In this case, after disparate rulings in different social courts and predominantly the dismissal of the defendants, the Superior Court of Justice of Castilla-La Mancha, in which most of the matters had fallen as one of the banking entities involved A greater location in said Autonomous Community, estimates the appeals of early retirees and dismisses those filed by the bank in cases where the claims of this group have been upheld in the instance.

Origin and evolution of the facts

After an ERE ended in January 2.011, a large number of workers agreed to early retirement, among whose conditions is the maintenance of contributions until the date of effective retirement or, at the latest, until the age of 64.

The application of the conditions proceeds normally until, in December 2.013, and with effect from January 1, 2.014, a collective agreement is reached by which, among other measures, the contributions to the pension plans the beginning of the validity of said agreement until June 30, 2017.

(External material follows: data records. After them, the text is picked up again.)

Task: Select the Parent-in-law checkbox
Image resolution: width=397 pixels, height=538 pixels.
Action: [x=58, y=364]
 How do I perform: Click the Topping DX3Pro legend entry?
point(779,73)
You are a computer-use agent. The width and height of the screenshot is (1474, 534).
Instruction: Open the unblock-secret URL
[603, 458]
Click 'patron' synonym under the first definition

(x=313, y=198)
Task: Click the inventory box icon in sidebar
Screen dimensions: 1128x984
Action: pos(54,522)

Said measure applies to both active workers and early retirees who, at that time, have the employment relationship terminated as a result of an agreed early retirement and with the commitment to maintain the contributions until the time of effective retirement or fulfillment of 64 years.

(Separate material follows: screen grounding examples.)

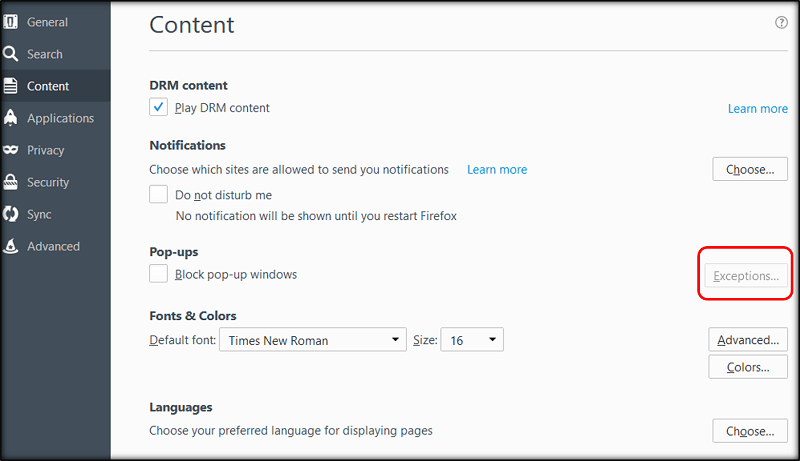Image resolution: width=800 pixels, height=461 pixels.
Task: Click the Sync arrows icon
Action: [x=11, y=214]
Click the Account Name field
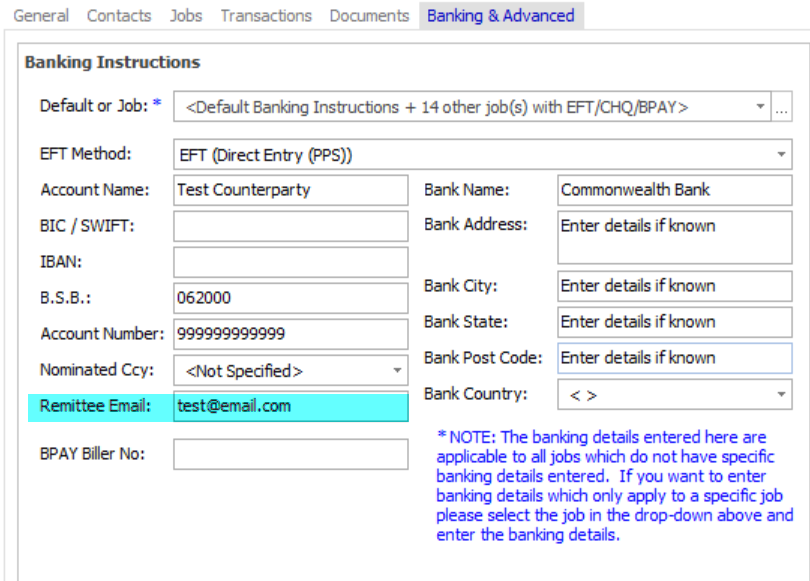 click(290, 190)
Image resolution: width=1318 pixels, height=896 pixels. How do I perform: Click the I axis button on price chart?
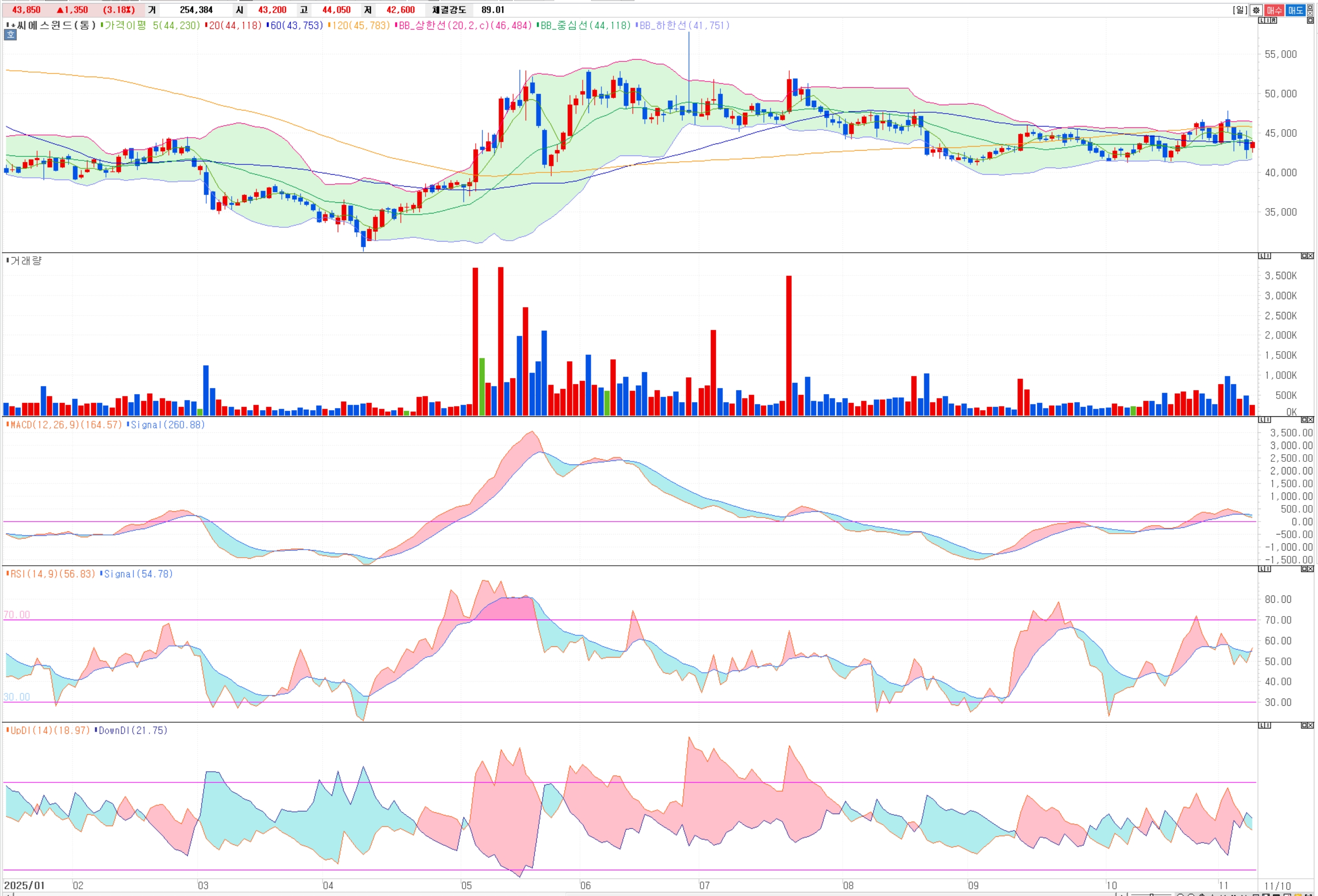1268,21
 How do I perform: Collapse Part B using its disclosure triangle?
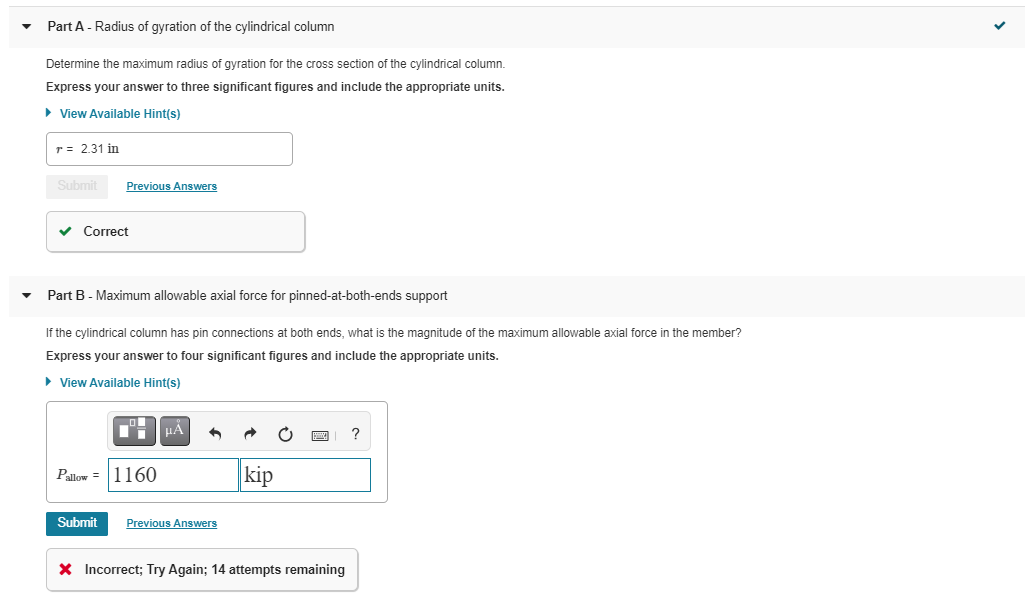coord(25,295)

The early retirees are opposed, on the one hand, to the application of the aforementioned measure as they are not registered workers in the company and, on the other, to affecting the agreement by which they decide to take advantage of early retirement, of which they had only three years elapsed, since they claimed that they had guaranteed the maintenance of contributions until the agreed date.

The Pension Plan Control Commission did not introduce what was agreed upon in collective bargaining in the corresponding specifications.

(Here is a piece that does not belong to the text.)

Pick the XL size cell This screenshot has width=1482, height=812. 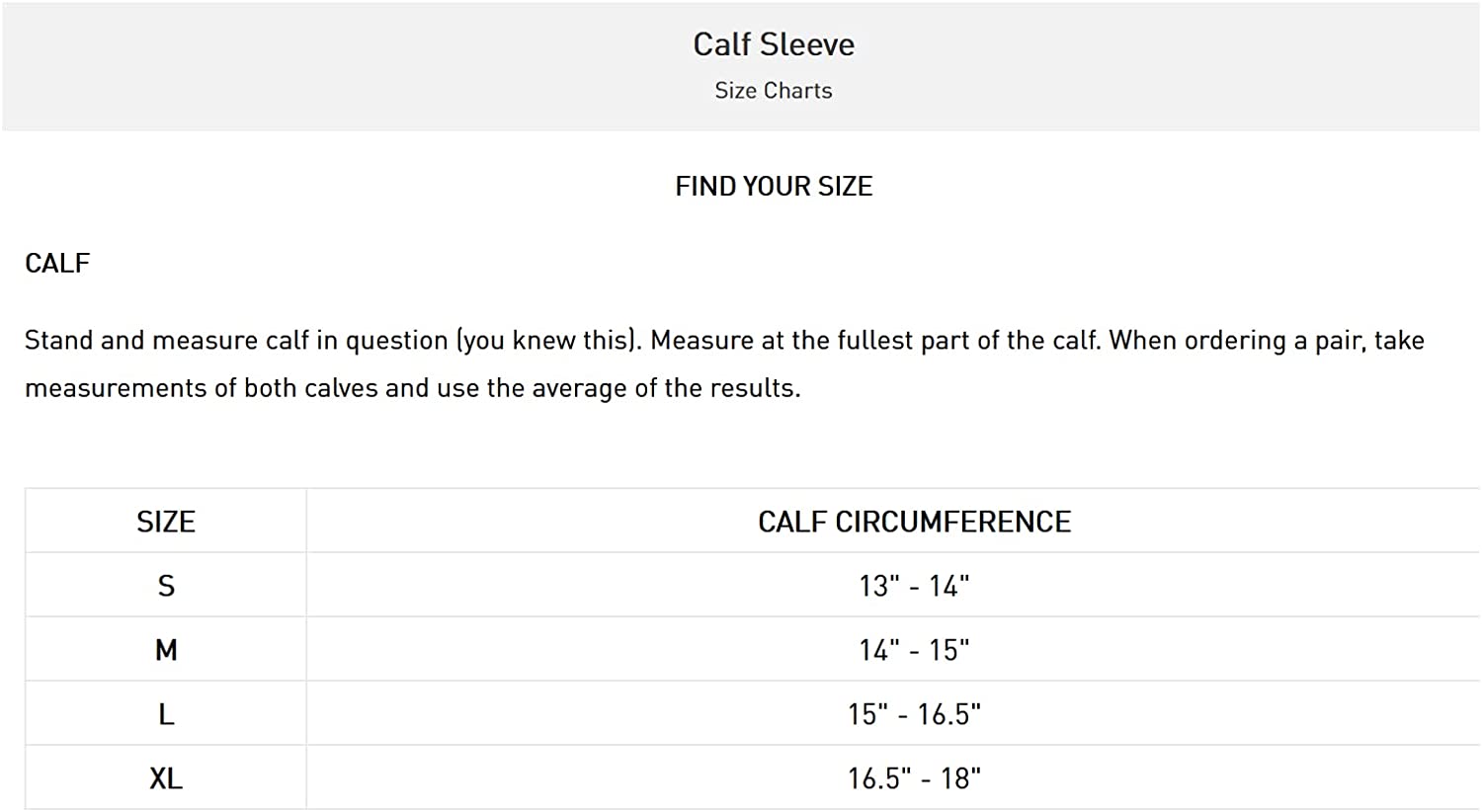pos(166,778)
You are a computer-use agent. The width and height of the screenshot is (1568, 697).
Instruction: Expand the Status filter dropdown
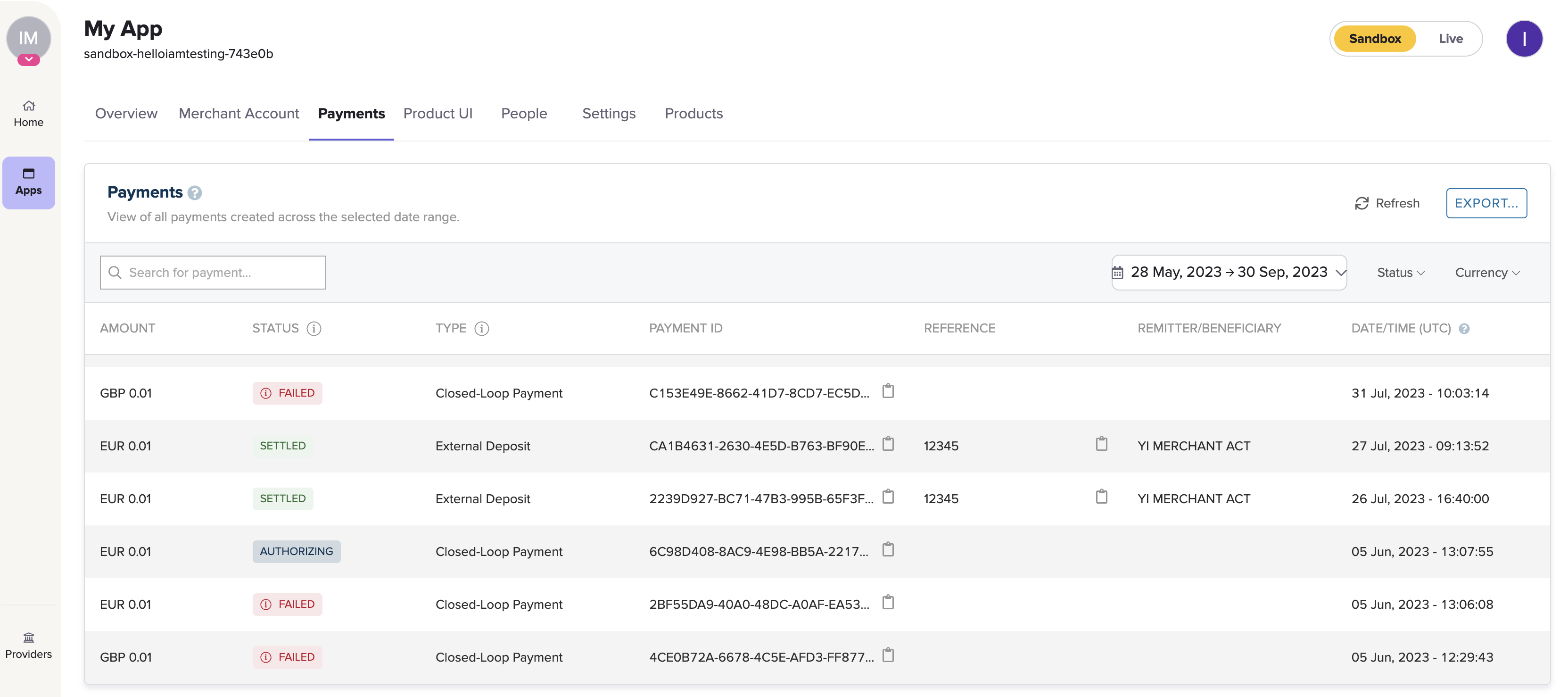(1400, 271)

In this case, the early retirees belonging to one of the entities that merged, with a wide location in Castilla-La Mancha, also presented a collation of an old agreement by which their contributions to the Pension Plans would remain guaranteed until compliance with the 65 years, which were calculated up to that moment, for which the so-called additional contributions, exclusive to this entity, were created.

And to conclude, which meant another added difficulty, the December 2.013 agreement provided for the recovery of contributions at the time of jubilation, which the early retirees understood should have been applied to them and for this reason they tried to keep them at decide to retire, which, ultimately, was the nuclear issue.

Finally, the full Supreme Court has upheld the appeal for unification of doctrine filed by the banking entity, which decides to annul the sentence and, consequently, the entity is not obliged to carry out the contribution for the amount of value of those suspended at the moment of jubilation.

What conclusions can we draw from the sentence?

  • Possibility of modifying the recognition of benefits related to pension plans.
  • The doctrine of the Supreme Court is reiterated according to which the recognition of benefits related to pension plans does not constitute an immutable right, but is subject to the possibility of its modification, in particular through collective bargaining or modification procedures. substantial change in working conditions, and for this reason the mere expectation of receiving contributions must always be subject to the specific regulation that exists at each moment in time.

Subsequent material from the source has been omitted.